CS: You are the lovechild of Oreos and a tub of lard. You are sweet, but damn, you understand moderation baby. A spoonful of your creaminess is just enough. Sometimes, when I eat you, I need to make I am not eating zebra shit. Then I taste you and realize even if you are zebra shit, then zebra shit tastes pretty damn good. In the morning I like to eat toast off of you. You are all spread out. Then you melt and drip…and stain my jeans. Stay you. I’ll take you at any time, especially when I watch SportsCenter with my housemates. Besitos mi amor, Carlos.
AK: (see above)
KR: That smooth kid sitting in the back of the class. You think you are all that, don’t you?
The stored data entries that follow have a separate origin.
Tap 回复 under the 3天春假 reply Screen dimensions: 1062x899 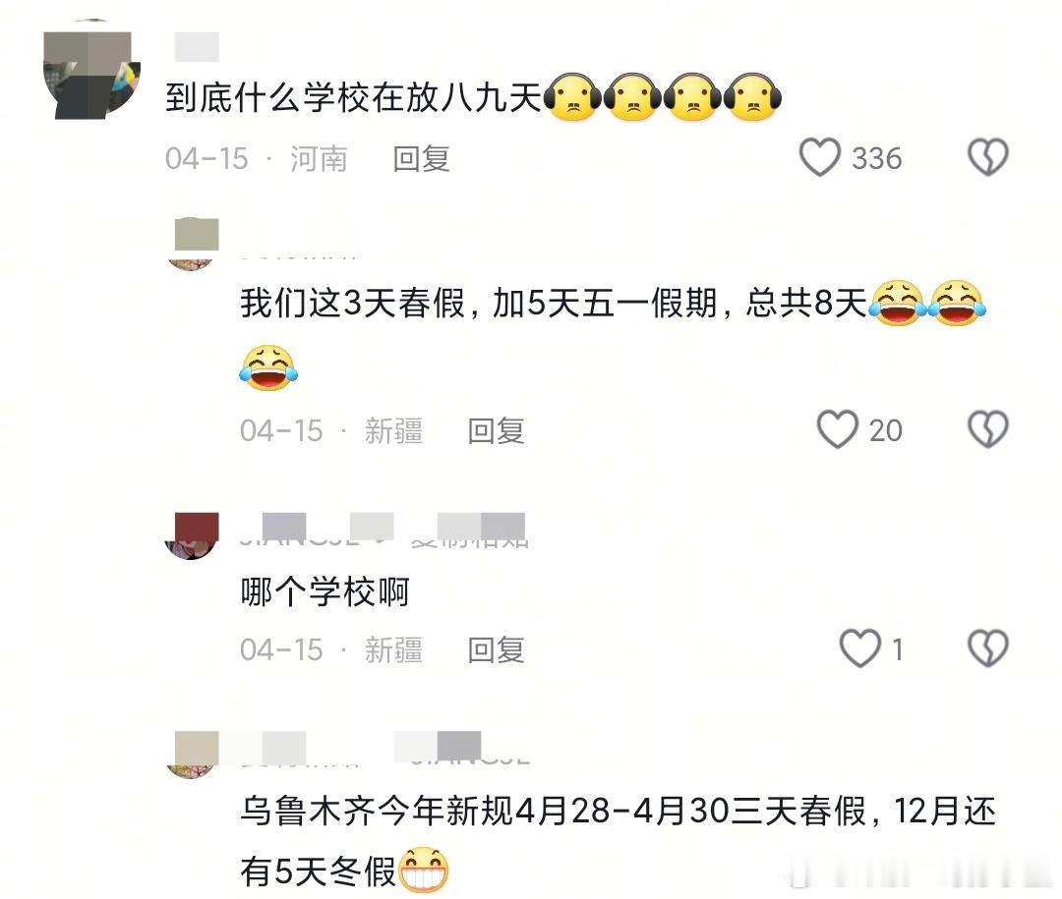tap(496, 430)
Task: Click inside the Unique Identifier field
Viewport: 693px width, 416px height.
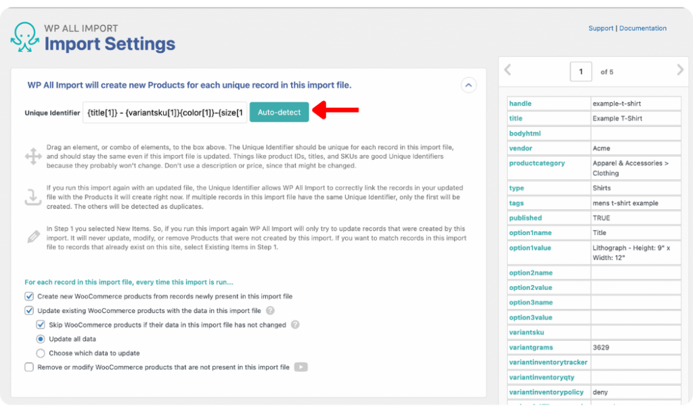Action: pyautogui.click(x=166, y=112)
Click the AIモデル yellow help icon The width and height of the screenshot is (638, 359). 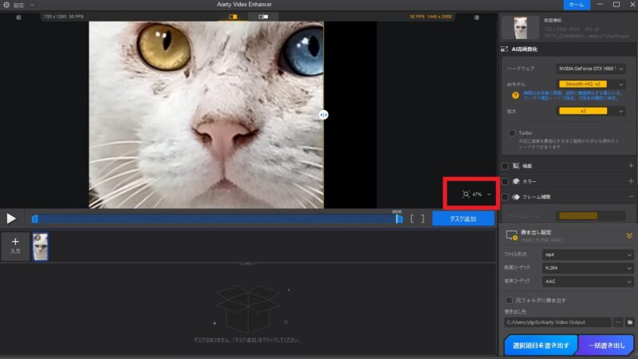point(515,96)
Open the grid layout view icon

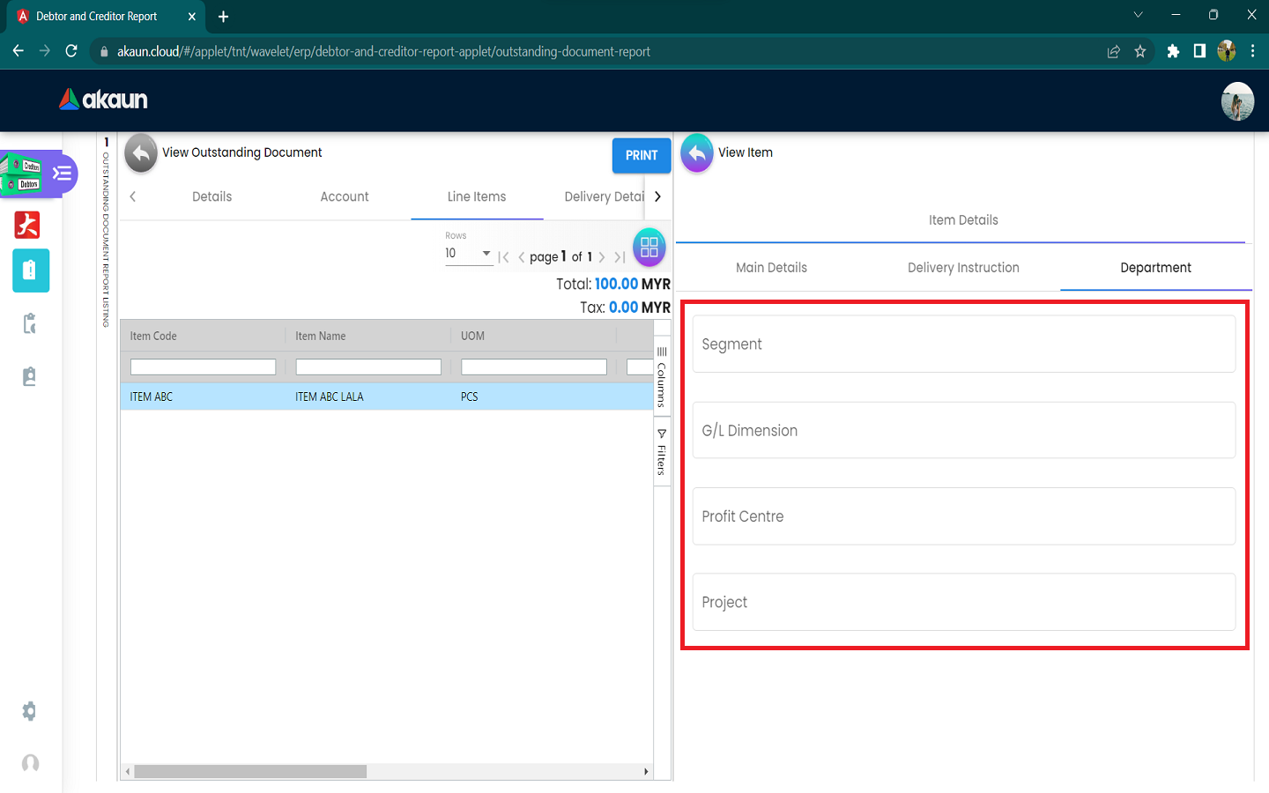tap(649, 248)
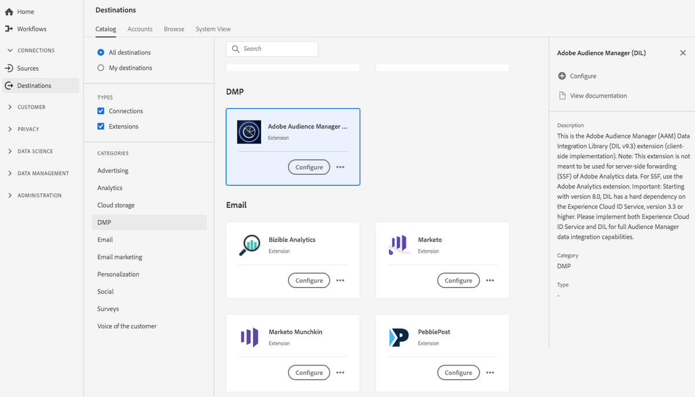Open the System View tab
The height and width of the screenshot is (397, 695).
click(212, 28)
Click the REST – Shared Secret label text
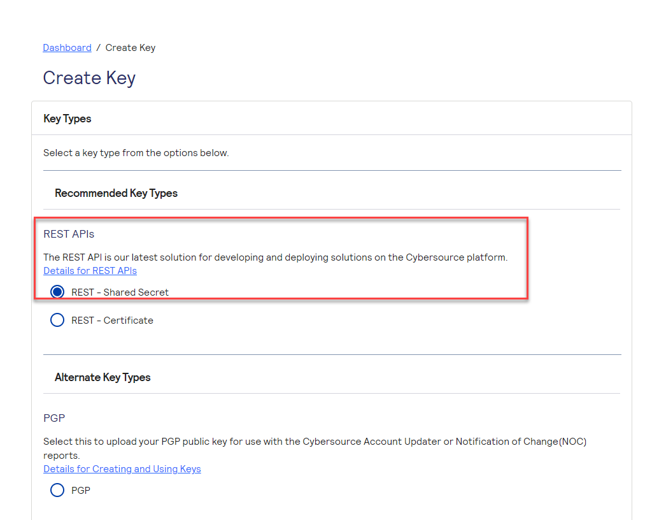The width and height of the screenshot is (666, 520). pyautogui.click(x=120, y=292)
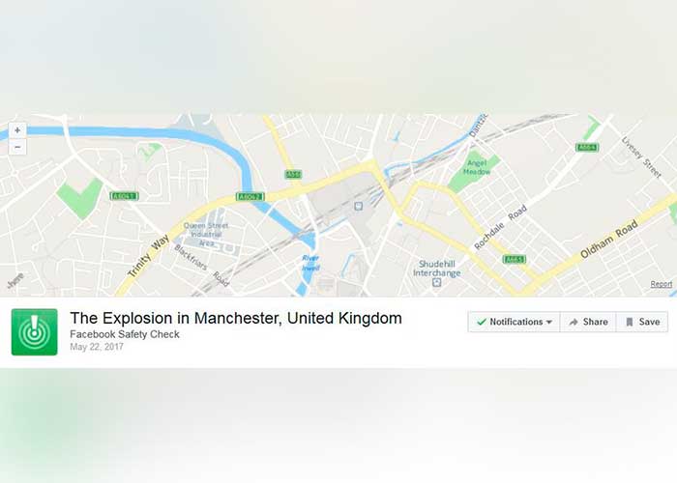Zoom in on the map with plus button
Viewport: 677px width, 483px height.
pyautogui.click(x=17, y=129)
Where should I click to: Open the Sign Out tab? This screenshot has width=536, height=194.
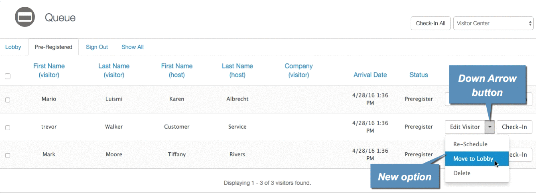coord(97,47)
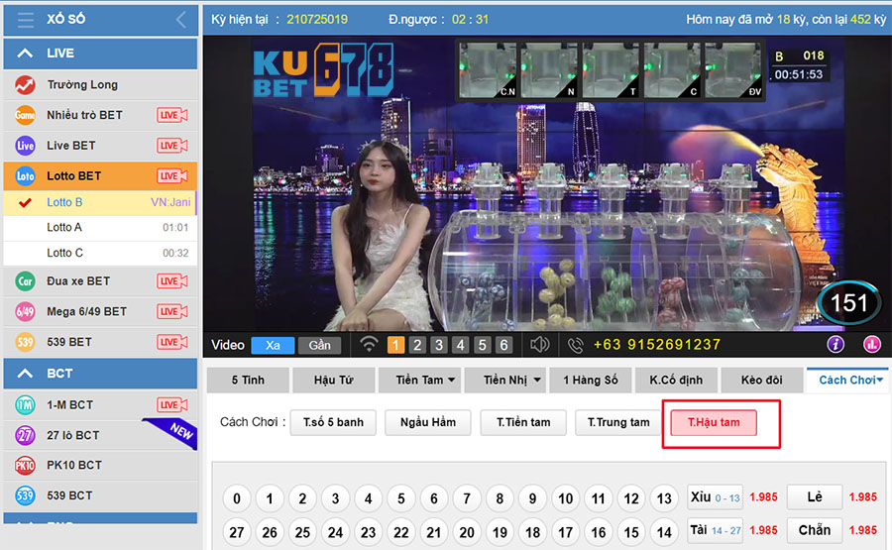Click the phone icon beside hotline number

(x=575, y=345)

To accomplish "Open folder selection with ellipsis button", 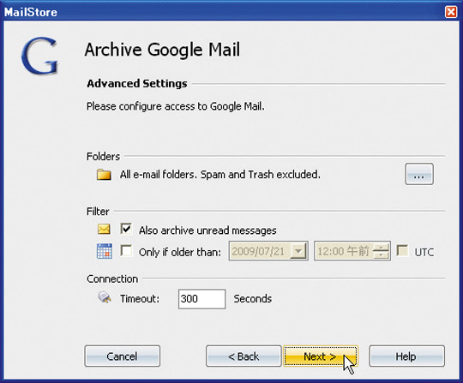I will click(x=419, y=174).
But NO! The teacher sees right through you, fool. All the babes fall at your feet initially, but you have no depth. During ice-breaker games you whisper during Wah, refuse to screech during pterodactyl… come on. As Nike says, “just do it.” Anything, really. You make me feel indifferent, the days are grayer as soon as you enter a room. Unlike your older brother (will the real cookie butter please stand up) you are supremely subpar. Even your foreign charm falls flat… please just take a step back and re-evaluate, like, everything
MJ: Your grayscale creme is anything but boring — your bumpy texture feels like crushed butterfly wings dipped in marmalade. When I put you in my mouth, it’s like I sat down on the most comfy couch in the whole world but then it wasn’t a couch at all, it was a cloud and the pillows were EVEN MORE COOKIE BUTTER. While my mother might yell at me for eating you out of the jar, I can’t resist. In the words of William Shakespeare who once tasted cookie butter: “Shall I compare thee to a summer’s day? Thou art more lovely and delicious as hell.”